The TSX/TSXV, however, is not the same as the OTCBB pump and dump machine. The potential audience for the resource juniors is small and sophisticated, even among retail investors. Liquidity is more valuable that illiquidity when it comes to place bets on real fundamental outcomes. Companies where the insiders own all the cheap paper will be shunned by the market. And when the corporate administrators discover that there is no need for shells, hundreds of them will simply disappear, either through the suspension-delisting cycle or by merging redundant members of a management stable into a single junior. The departure of 500 resource juniors would be a healthy development for the sector because when the retail investor does return to this sector, we want the field of choices not to be diluted with worthless distractions.

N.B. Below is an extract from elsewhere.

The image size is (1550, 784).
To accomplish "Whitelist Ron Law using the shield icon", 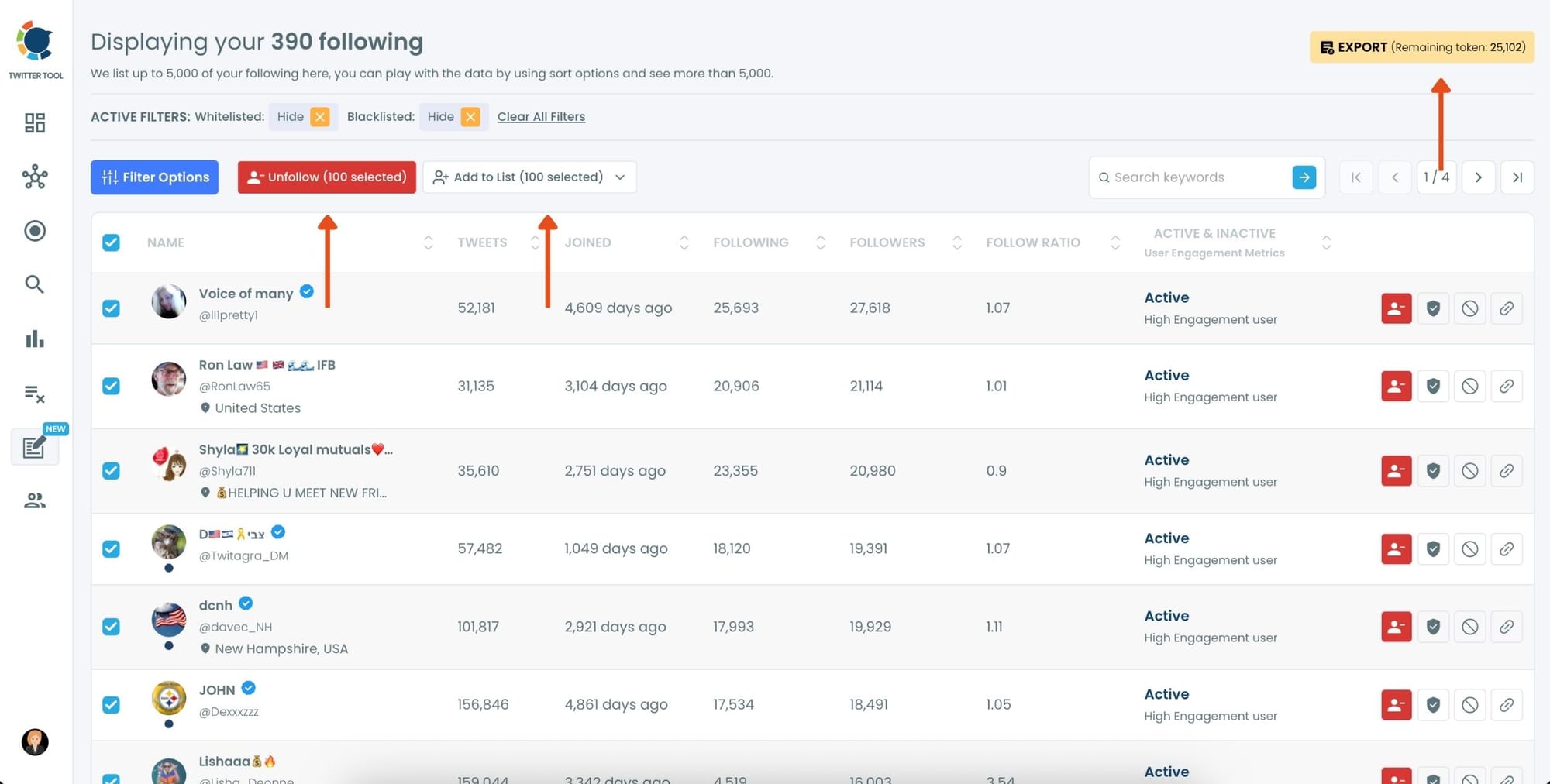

The group to watch during 2013 will be the 428 juniors with advanced projects undergoing feasibility demonstration. These may benefit from a slingshot effect if the market decides the macroeconomic glass is half full rather than half empty, rapidly boosting prices 100%-200% as M&A fever kicks in. But the really interesting companies to investigate will be the 506 juniors that have more than $200,000 working capital and have projects that could deliver a major discovery that provides 10, 20, 30-fold price gains from their current depressed levels. These are the ones which could attract the retail investor, but to attract the retail investor an antidote to the predatory spiders must be created, an antidote in the form of a system that facilitates visualization of the potential outcome in both physical and monetary terms, and externalizes it into a public forum through a wisdom of crowds process. Such a dynamic consensus outcome visualization will allow a resource junior to bend like a reed when the hurricane blows, snapping back to the equilibrium price as fundamentals oriented speculators rush in to take advantage of the temporary good speculative value created by the volatility traders. No longer will the resource junior be a fragile sapling easily broken by a destructive trading culture devoid of legitimate purpose. There will still be plenty of volatility, but it will revolve around competing visualizations of the potential outcome, making the Canadian junior resource sector stronger, perhaps “antifragile” in the sense intended by Nassim Taleb. I have developed a plan for how this can be done; its seeds are in the rational speculation model.